Thompson (1937-2005)
By
Sue Cauthen
When I
discovered Hunter Thompson, I thought he was the funniest writer I'd ever
come across.. I laughed out loud when I read Fear & Loathing in Las
Vegas. His "strange saga to the heart of the American Dream" expressed
and informed the permissive culture of the time, at the height of the
Nixon administration.
In Fear &
Loathing: On the Campaign Trail, Thompson talked football with Nixon
as they rode through the capital in the president's limousine. He covered
the 1972 campaign as one of the boys on George McGovern's bus. His essay,
"The Kentucky Derby Is Depraved & Decadent," was another howler. His first
book, Hell's Angels, took him on a wild ride to Bass Lake with
Sonny Barger and hordes of bikers one Fourth of July weekend. On a beer
run into town, he became part of the story — launching what he called
Gonzo journalism — as he sweated out what threatened to explode into a
major rumble. "Are you guys really Nazis?" asked a local. "I'm Kiwanis,"
he replied.
He wrote
long, rambling, alcohol-fueled Rolling Stone articles at the Seal Rock Inn
out by the beach, faxing them to his editor in what he called a
drug-crazed frenzy. He retreated to his ranch in Woody Creek, Colorado,
ran an over-the-top campaign for sheriff, and beat a bust for drug
possession and battery of a female fan.
But drink
and drugs are tough masters. In recent years some of his rants were
unreadable. The critics called him the quintessential outlaw journalist.

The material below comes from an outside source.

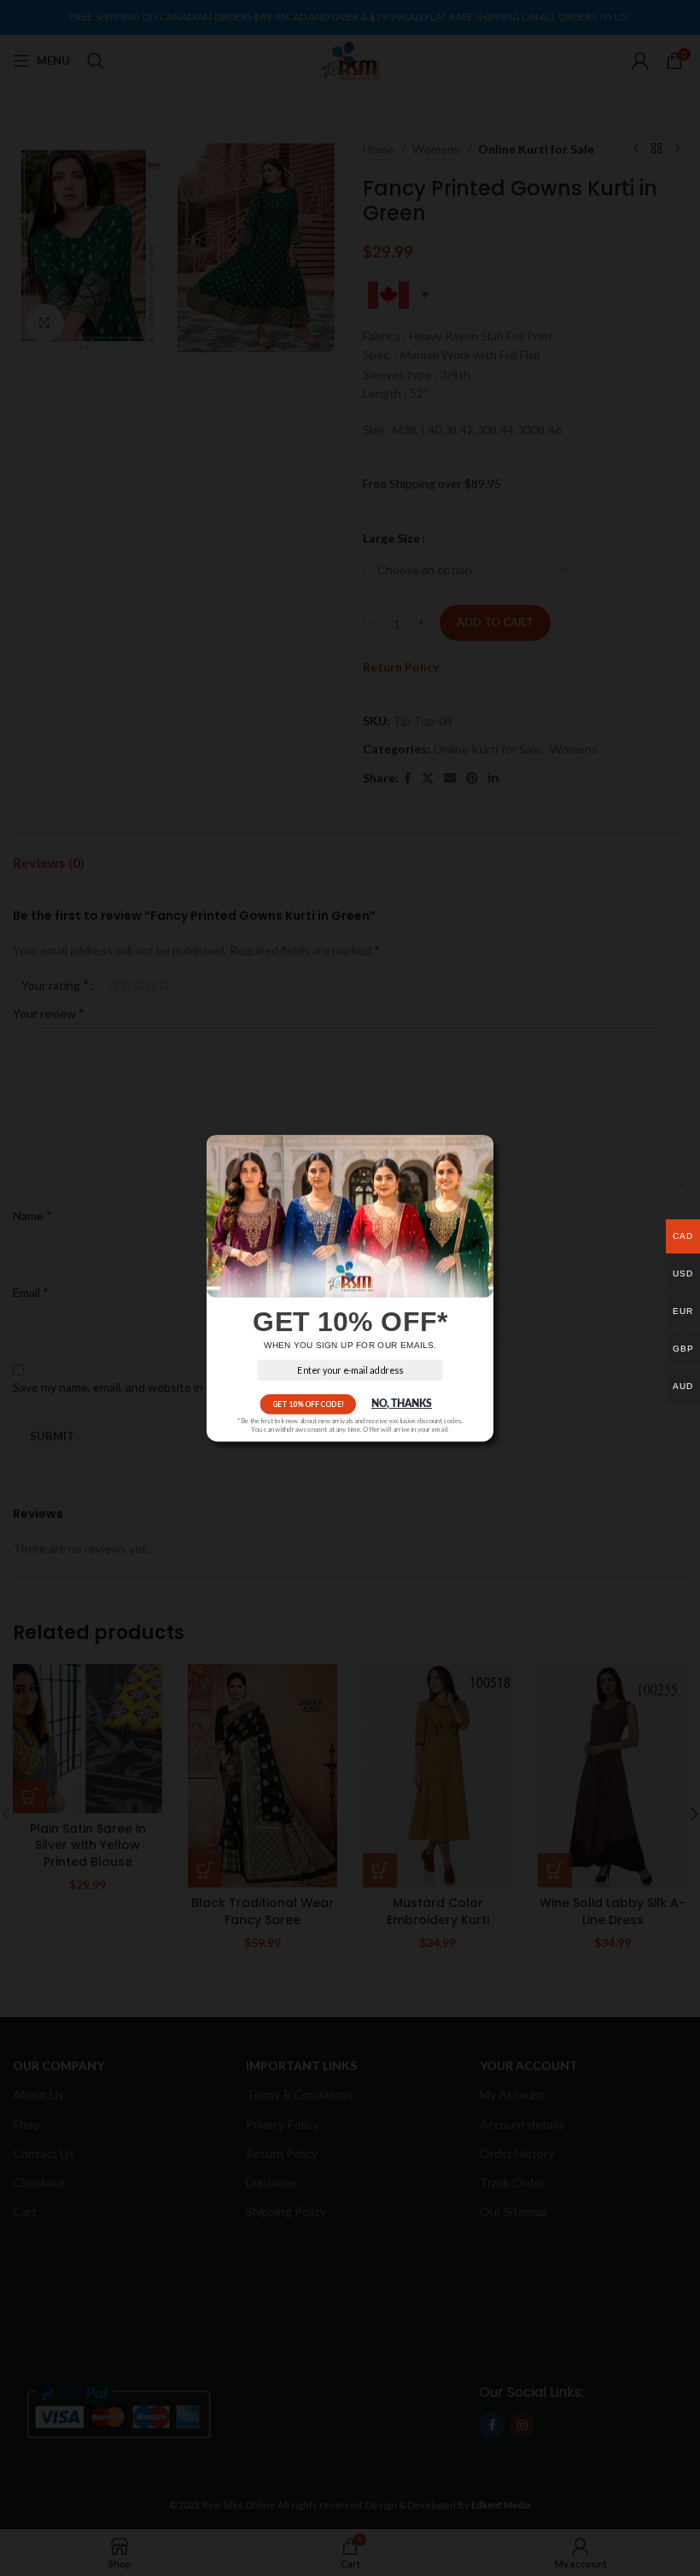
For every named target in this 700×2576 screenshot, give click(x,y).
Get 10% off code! (308, 1404)
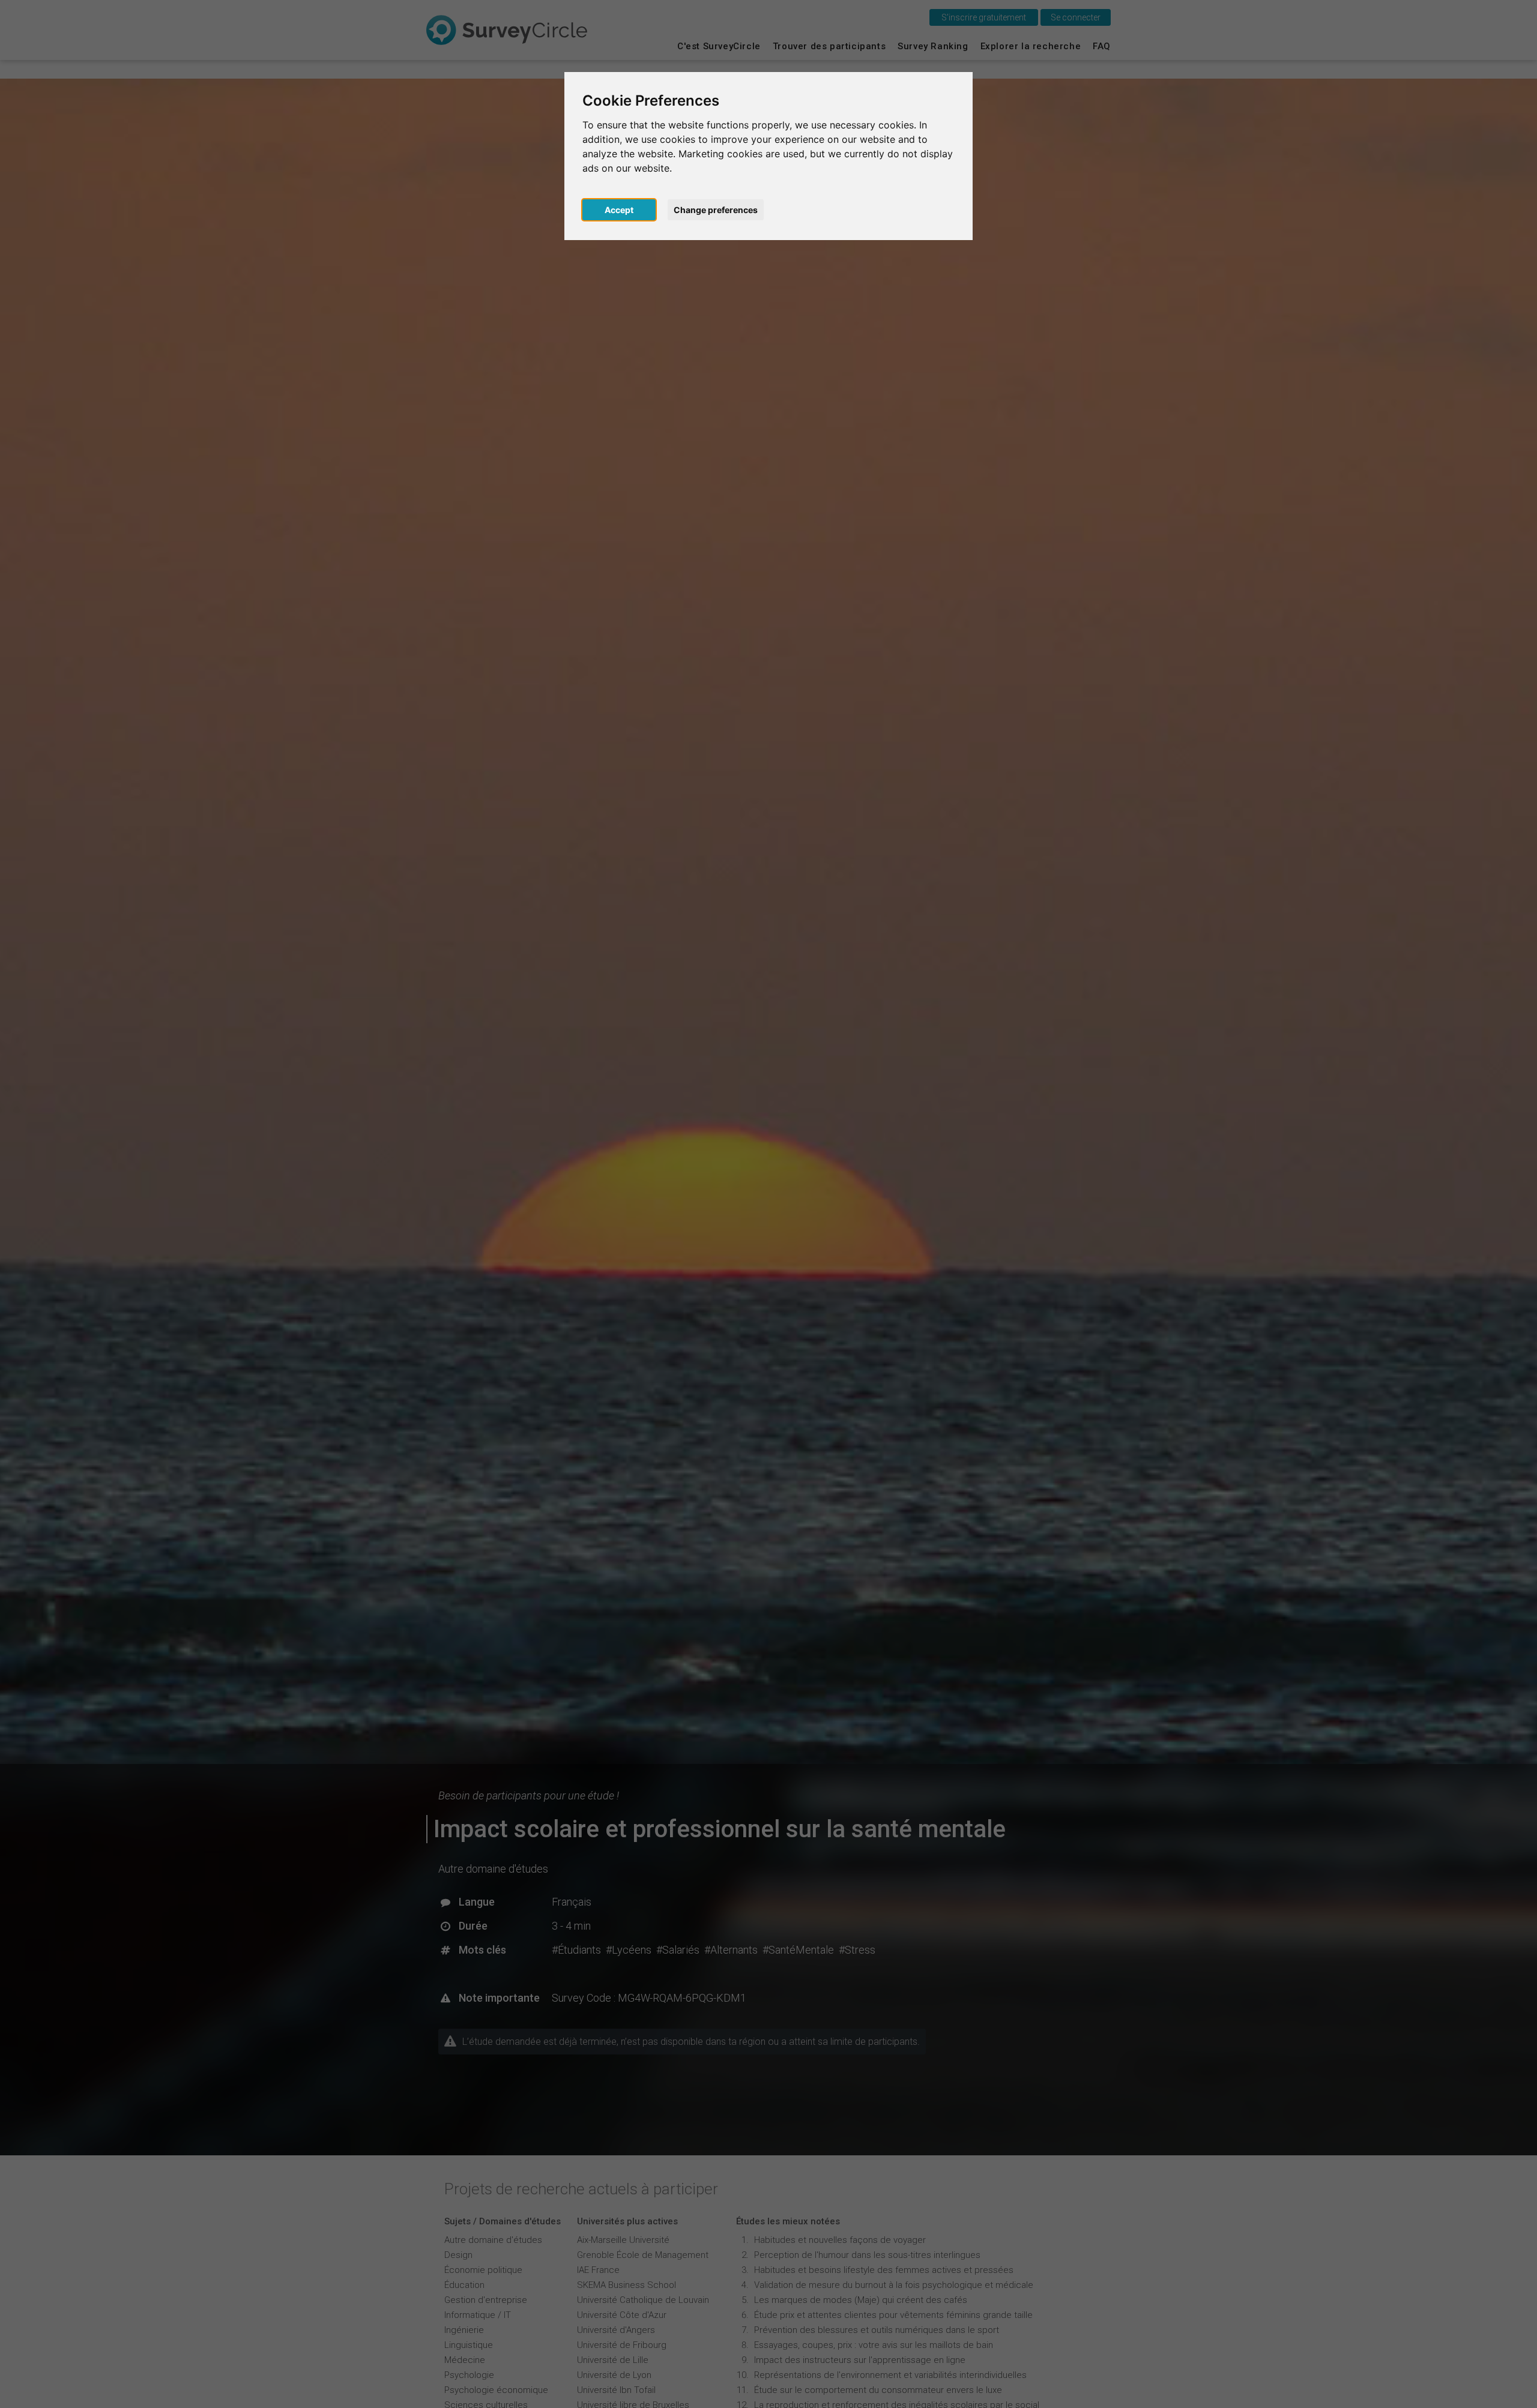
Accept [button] (619, 210)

In fact, he reveled in the role: iconoclastic, misogynistic, and
occasionally out of control. To me, the lure was his wildly funny and
madly irreverent take on the pretension, pomposity, and self-righteousness
of middle America.
"As long as
Hunter is around," a childhood friend told a biographer in 1993,
"everything is okay. When Hunter dies, then we're all old."